**Task to carry out:**
Every line of the material must come back exactly as given.

**Excerpted data:**
###
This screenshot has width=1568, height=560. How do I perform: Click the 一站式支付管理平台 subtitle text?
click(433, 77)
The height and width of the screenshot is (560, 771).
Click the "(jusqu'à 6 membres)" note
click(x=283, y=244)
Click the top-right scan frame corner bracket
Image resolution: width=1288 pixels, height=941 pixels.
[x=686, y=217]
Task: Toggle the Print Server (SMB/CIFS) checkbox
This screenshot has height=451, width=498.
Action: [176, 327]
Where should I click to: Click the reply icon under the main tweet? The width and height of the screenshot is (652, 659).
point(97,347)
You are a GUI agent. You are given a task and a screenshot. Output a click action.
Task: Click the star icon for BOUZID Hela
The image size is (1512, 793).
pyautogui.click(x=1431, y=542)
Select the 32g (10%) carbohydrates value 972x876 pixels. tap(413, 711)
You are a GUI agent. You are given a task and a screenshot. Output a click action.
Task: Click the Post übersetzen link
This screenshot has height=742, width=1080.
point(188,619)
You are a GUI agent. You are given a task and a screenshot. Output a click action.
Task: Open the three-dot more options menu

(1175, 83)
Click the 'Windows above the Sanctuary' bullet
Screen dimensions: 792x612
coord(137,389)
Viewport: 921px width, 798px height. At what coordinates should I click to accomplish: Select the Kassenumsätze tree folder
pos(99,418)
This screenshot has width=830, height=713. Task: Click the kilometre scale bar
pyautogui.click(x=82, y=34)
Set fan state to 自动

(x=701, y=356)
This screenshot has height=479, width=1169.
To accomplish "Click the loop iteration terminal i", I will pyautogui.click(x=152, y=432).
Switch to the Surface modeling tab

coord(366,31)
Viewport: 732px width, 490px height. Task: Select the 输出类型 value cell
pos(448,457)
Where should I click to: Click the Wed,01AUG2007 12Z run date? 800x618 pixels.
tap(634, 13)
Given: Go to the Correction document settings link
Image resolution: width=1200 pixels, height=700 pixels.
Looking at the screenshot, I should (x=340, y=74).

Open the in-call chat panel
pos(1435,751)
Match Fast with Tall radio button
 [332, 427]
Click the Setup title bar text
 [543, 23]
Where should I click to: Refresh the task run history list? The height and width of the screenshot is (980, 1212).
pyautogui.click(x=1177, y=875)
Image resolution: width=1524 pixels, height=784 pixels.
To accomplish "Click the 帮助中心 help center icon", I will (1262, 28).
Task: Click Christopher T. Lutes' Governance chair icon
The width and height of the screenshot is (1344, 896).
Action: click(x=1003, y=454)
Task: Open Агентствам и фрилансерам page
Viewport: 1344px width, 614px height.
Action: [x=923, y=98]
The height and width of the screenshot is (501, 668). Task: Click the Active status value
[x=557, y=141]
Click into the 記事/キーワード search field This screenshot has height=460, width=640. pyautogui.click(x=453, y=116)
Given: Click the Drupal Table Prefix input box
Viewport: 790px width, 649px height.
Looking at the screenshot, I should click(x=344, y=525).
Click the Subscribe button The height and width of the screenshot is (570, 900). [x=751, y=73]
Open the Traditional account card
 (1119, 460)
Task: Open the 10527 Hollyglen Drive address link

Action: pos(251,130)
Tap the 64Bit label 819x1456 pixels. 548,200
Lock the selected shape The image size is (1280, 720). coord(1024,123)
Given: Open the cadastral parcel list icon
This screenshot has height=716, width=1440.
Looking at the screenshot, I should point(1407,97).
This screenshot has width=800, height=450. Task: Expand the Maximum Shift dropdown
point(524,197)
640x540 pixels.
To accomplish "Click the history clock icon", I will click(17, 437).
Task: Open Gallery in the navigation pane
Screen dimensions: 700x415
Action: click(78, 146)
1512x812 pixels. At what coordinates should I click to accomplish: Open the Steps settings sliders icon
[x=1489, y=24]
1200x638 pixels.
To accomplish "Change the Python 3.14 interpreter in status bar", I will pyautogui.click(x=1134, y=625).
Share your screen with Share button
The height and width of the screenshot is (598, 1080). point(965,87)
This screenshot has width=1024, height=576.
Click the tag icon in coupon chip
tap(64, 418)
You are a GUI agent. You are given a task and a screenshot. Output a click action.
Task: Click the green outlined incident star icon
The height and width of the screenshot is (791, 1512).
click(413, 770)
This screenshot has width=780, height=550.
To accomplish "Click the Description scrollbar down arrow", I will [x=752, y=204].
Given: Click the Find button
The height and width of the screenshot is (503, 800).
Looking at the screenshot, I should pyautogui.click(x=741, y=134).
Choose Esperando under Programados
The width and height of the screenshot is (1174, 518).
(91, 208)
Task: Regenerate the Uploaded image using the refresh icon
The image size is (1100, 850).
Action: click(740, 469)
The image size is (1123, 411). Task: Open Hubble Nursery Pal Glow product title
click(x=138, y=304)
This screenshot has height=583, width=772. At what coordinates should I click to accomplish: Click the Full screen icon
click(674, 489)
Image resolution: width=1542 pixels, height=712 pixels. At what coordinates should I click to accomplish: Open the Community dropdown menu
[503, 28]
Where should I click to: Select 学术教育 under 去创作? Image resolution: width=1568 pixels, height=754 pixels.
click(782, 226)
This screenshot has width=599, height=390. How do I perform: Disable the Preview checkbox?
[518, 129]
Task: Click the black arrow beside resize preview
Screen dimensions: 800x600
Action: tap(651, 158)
###
**Task answer:**
This screenshot has width=1568, height=560. How do I perform: Click the 一站式支付管理平台 subtitle text?
click(433, 77)
The height and width of the screenshot is (560, 771).
Click the "(jusqu'à 6 membres)" note
click(x=283, y=244)
Click the top-right scan frame corner bracket
Image resolution: width=1288 pixels, height=941 pixels.
[x=686, y=217]
Task: Toggle the Print Server (SMB/CIFS) checkbox
This screenshot has height=451, width=498.
Action: [176, 327]
Where should I click to: Click the reply icon under the main tweet? The width and height of the screenshot is (652, 659).
point(97,347)
You are a GUI agent. You are given a task and a screenshot. Output a click action.
Task: Click the star icon for BOUZID Hela
The image size is (1512, 793).
pyautogui.click(x=1431, y=542)
Select the 32g (10%) carbohydrates value 972x876 pixels. tap(413, 711)
You are a GUI agent. You are given a task and a screenshot. Output a click action.
Task: Click the Post übersetzen link
This screenshot has height=742, width=1080.
point(188,619)
You are a GUI agent. You are given a task and a screenshot. Output a click action.
Task: Open the three-dot more options menu

(1175, 83)
Click the 'Windows above the Sanctuary' bullet
Screen dimensions: 792x612
coord(137,389)
Viewport: 921px width, 798px height. At what coordinates should I click to accomplish: Select the Kassenumsätze tree folder
pos(99,418)
This screenshot has width=830, height=713. Task: Click the kilometre scale bar
pyautogui.click(x=82, y=34)
Set fan state to 自动

(x=701, y=356)
This screenshot has height=479, width=1169.
To accomplish "Click the loop iteration terminal i", I will pyautogui.click(x=152, y=432).
Switch to the Surface modeling tab

coord(366,31)
Viewport: 732px width, 490px height. Task: Select the 输出类型 value cell
pos(448,457)
Where should I click to: Click the Wed,01AUG2007 12Z run date? 800x618 pixels.
tap(634, 13)
Given: Go to the Correction document settings link
Image resolution: width=1200 pixels, height=700 pixels.
Looking at the screenshot, I should (x=340, y=74).

Open the in-call chat panel
pos(1435,751)
Match Fast with Tall radio button
 [332, 427]
Click the Setup title bar text
 [543, 23]
Where should I click to: Refresh the task run history list? The height and width of the screenshot is (980, 1212).
pyautogui.click(x=1177, y=875)
Image resolution: width=1524 pixels, height=784 pixels.
To accomplish "Click the 帮助中心 help center icon", I will (1262, 28).
Task: Click Christopher T. Lutes' Governance chair icon
The width and height of the screenshot is (1344, 896).
Action: click(x=1003, y=454)
Task: Open Агентствам и фрилансерам page
Viewport: 1344px width, 614px height.
Action: [x=923, y=98]
The height and width of the screenshot is (501, 668). Task: Click the Active status value
[x=557, y=141]
Click into the 記事/キーワード search field This screenshot has height=460, width=640. pyautogui.click(x=453, y=116)
Given: Click the Drupal Table Prefix input box
Viewport: 790px width, 649px height.
Looking at the screenshot, I should click(x=344, y=525).
Click the Subscribe button The height and width of the screenshot is (570, 900). [x=751, y=73]
Open the Traditional account card
 (1119, 460)
Task: Open the 10527 Hollyglen Drive address link

Action: pos(251,130)
Tap the 64Bit label 819x1456 pixels. 548,200
Lock the selected shape The image size is (1280, 720). coord(1024,123)
Given: Open the cadastral parcel list icon
This screenshot has height=716, width=1440.
Looking at the screenshot, I should point(1407,97).
This screenshot has width=800, height=450. Task: Expand the Maximum Shift dropdown
point(524,197)
640x540 pixels.
To accomplish "Click the history clock icon", I will click(17, 437).
Task: Open Gallery in the navigation pane
Screen dimensions: 700x415
Action: click(78, 146)
1512x812 pixels. At what coordinates should I click to accomplish: Open the Steps settings sliders icon
[x=1489, y=24]
1200x638 pixels.
To accomplish "Change the Python 3.14 interpreter in status bar", I will pyautogui.click(x=1134, y=625).
Share your screen with Share button
The height and width of the screenshot is (598, 1080). point(965,87)
This screenshot has width=1024, height=576.
Click the tag icon in coupon chip
tap(64, 418)
You are a GUI agent. You are given a task and a screenshot. Output a click action.
Task: Click the green outlined incident star icon
The height and width of the screenshot is (791, 1512).
click(413, 770)
This screenshot has width=780, height=550.
To accomplish "Click the Description scrollbar down arrow", I will [x=752, y=204].
Given: Click the Find button
The height and width of the screenshot is (503, 800).
Looking at the screenshot, I should pyautogui.click(x=741, y=134).
Choose Esperando under Programados
The width and height of the screenshot is (1174, 518).
(91, 208)
Task: Regenerate the Uploaded image using the refresh icon
The image size is (1100, 850).
Action: click(740, 469)
The image size is (1123, 411). Task: Open Hubble Nursery Pal Glow product title
click(x=138, y=304)
This screenshot has height=583, width=772. At what coordinates should I click to accomplish: Click the Full screen icon
click(674, 489)
Image resolution: width=1542 pixels, height=712 pixels. At what coordinates should I click to accomplish: Open the Community dropdown menu
[503, 28]
Where should I click to: Select 学术教育 under 去创作? Image resolution: width=1568 pixels, height=754 pixels.
click(782, 226)
This screenshot has width=599, height=390. How do I perform: Disable the Preview checkbox?
[518, 129]
Task: Click the black arrow beside resize preview
Screen dimensions: 800x600
Action: tap(651, 158)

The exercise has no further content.